Seminar
Effects of Cyclic Plasticity on the Mechanical and Corrosion Performance of Aluminum Alloys
Speaker
Professor Wenwen Sun
School of Materials Science and Engineering Southeast University China
Date & Time
28/11/2025
10:00 a.m.
Venue
Room 7-34, Haking Wong Building, HKU
Abstract:
Room-temperature cyclic plasticity enables a new precipitation-strengthening route for aluminum alloys, where back-and-forth dislocation motion continuously injects vacancies and drives the formation of 1–2 nm solute clusters without thermal aging, leading to strength–ductility synergy and highly uniform microstructures. Building upon this mechanism, we further apply it to non-heat-treatable AA5083, achieving ~300 MPa yield strength and improved corrosion and sensitization resistance through Mg-Al clustering that delays grain-boundary β-precipitation during service-temperature exposure. This strategy breaks conventional trade-offs and provides a fast, energy-efficient path to high-performance Al alloys.
Biography:
Prof. Wenwen Sun is a Professor and Associate Dean at the School of Materials Science and Engineering, Southeast University, China. She received dual Bachelor degrees from Central South University and Monash University in 2011, and obtained her Ph.D. in Materials Engineering from Monash University in 2015, under the supervision of Prof. Christopher Hutchinson. From 2015 to 2019, she conducted postdoctoral research at Monash University.

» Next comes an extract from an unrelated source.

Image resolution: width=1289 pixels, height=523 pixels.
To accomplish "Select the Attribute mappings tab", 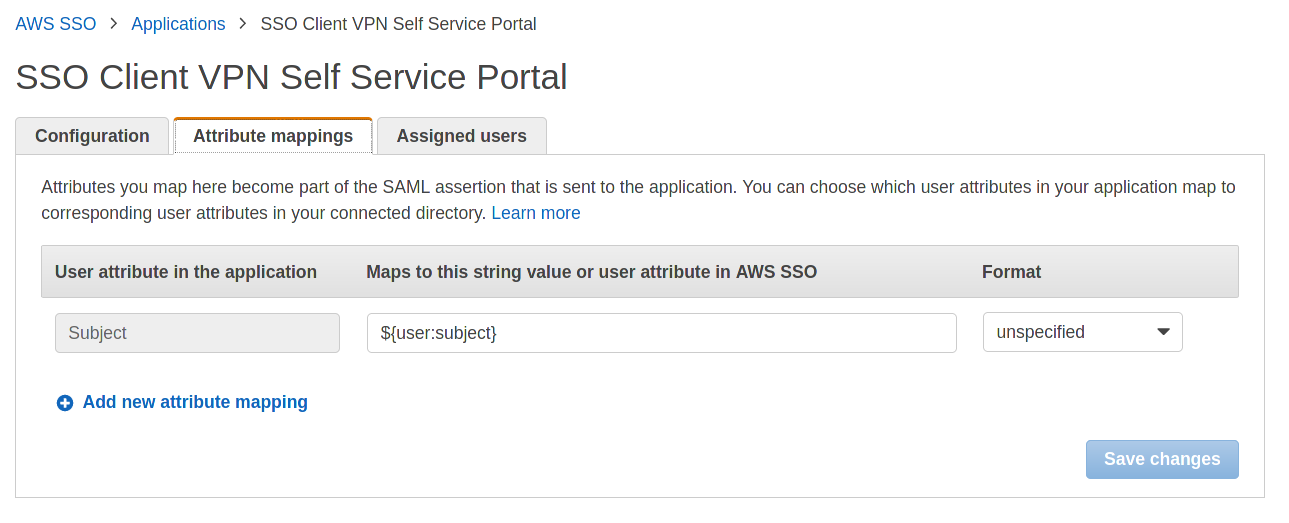I will pos(273,136).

She joined Southeast University in 2019. Her current research focuses on microstructural evolution and strengthening–toughening mechanisms of advanced high-strength steels, alloy design and wear resistance of high-entropy alloys, and room-temperature cyclic strengthening of aluminum alloys. She has led several research projects funded by the National Natural Science Foundation of China and the Jiangsu Provincial Natural Science Foundation. To date, she has published over 60 journal papers and contributed to two book chapters.